Rubber is poised for the best quarter since March 2012 as the U.S. and Japanese economies showed signs of improving, raising speculation demand will expand for the commodity used in tires.
The contract for March delivery on the Tokyo Commodity Exchange traded little changed at 277.9 yen a kilogram ($2,810 a metric ton) at 10:13 a.m. after gaining 0.3 percent and dropping 0.7 percent. Futures advanced 3.3 percent in September and 18 percent this quarter, paring losses to 8.1 percent for 2013.

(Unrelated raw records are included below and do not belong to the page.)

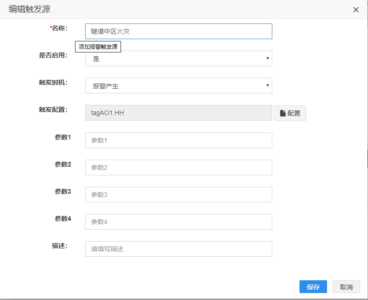The image size is (368, 300).
Task: Click the 描述 field 请填写描述
Action: (178, 249)
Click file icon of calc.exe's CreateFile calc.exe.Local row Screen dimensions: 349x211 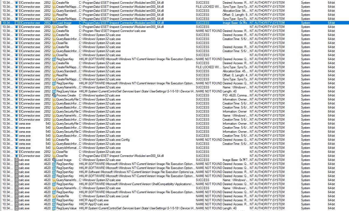click(54, 196)
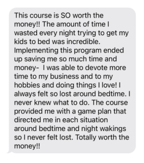Screen dimensions: 144x163
Task: Tap the phrase "things I love!"
Action: coord(96,85)
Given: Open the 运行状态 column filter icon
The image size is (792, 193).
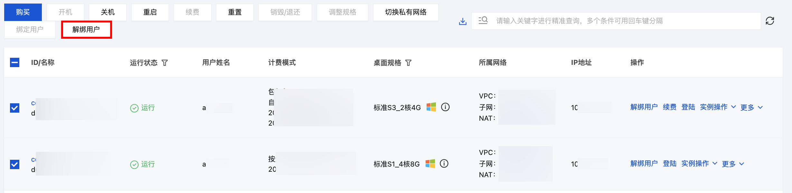Looking at the screenshot, I should click(x=165, y=63).
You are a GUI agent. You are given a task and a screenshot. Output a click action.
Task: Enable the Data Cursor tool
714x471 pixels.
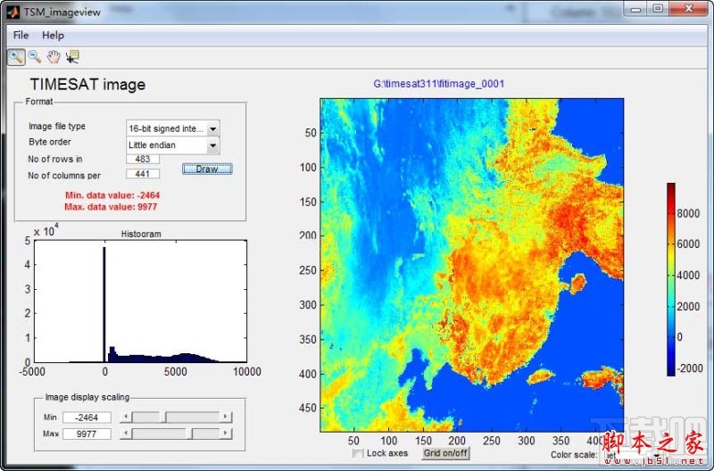pyautogui.click(x=71, y=57)
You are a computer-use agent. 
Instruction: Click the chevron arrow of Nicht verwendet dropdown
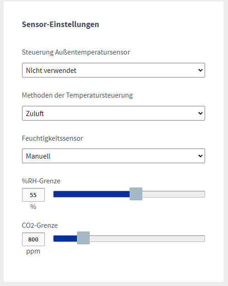point(200,70)
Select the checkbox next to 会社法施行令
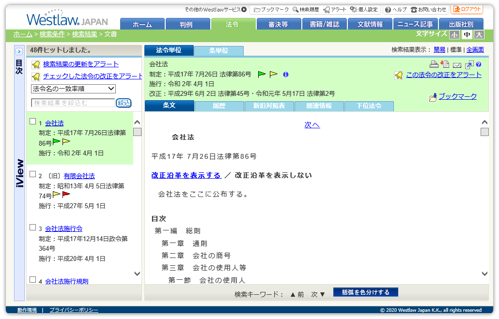 point(33,228)
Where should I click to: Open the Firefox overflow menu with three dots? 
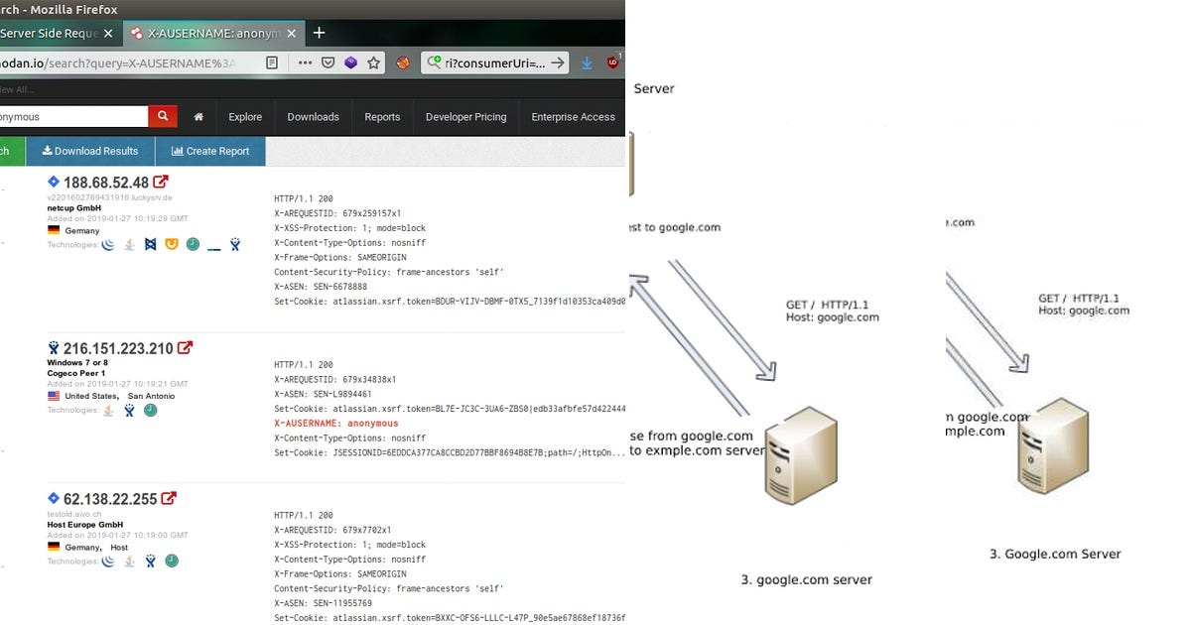pyautogui.click(x=304, y=62)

Japan’s inflation accelerated to the fastest pace since 2008 in August, signaling Prime Minister Shinzo Abe is making progress toward his goal of lifting the world’s third-largest economy from 15 years of deflation. First-time claims for unemployment benefits in the U.S. dropped by 5,000 to 305,000 last week, Labor Department data showed, compared with the 325,000 median projection in a Bloomberg survey of economists.
“Expectations for global economic recovery provided support to rubber futures,” said Kazuhiko Saito, chief analyst at broker Fujitomi Co. in Tokyo.
Gains in futures were limited as a drop in oil raised speculation the price of competing synthetic rubber may decline, Saito said. West Texas Intermediate was poised for a third weekly loss as the five permanent members of the United Nations Security Council agreed to a resolution on Syria.
Rubber for January delivery on the Shanghai Futures Exchange was little changed at 20,600yuan ($3,366) a ton. Chinese markets will be closed Oct. 1-7.
Thai rubber free-on-board dropped 0.9 percent to 81.55 baht ($2.62) a kilogram yesterday, according to the Rubber Research Institute of Thailand.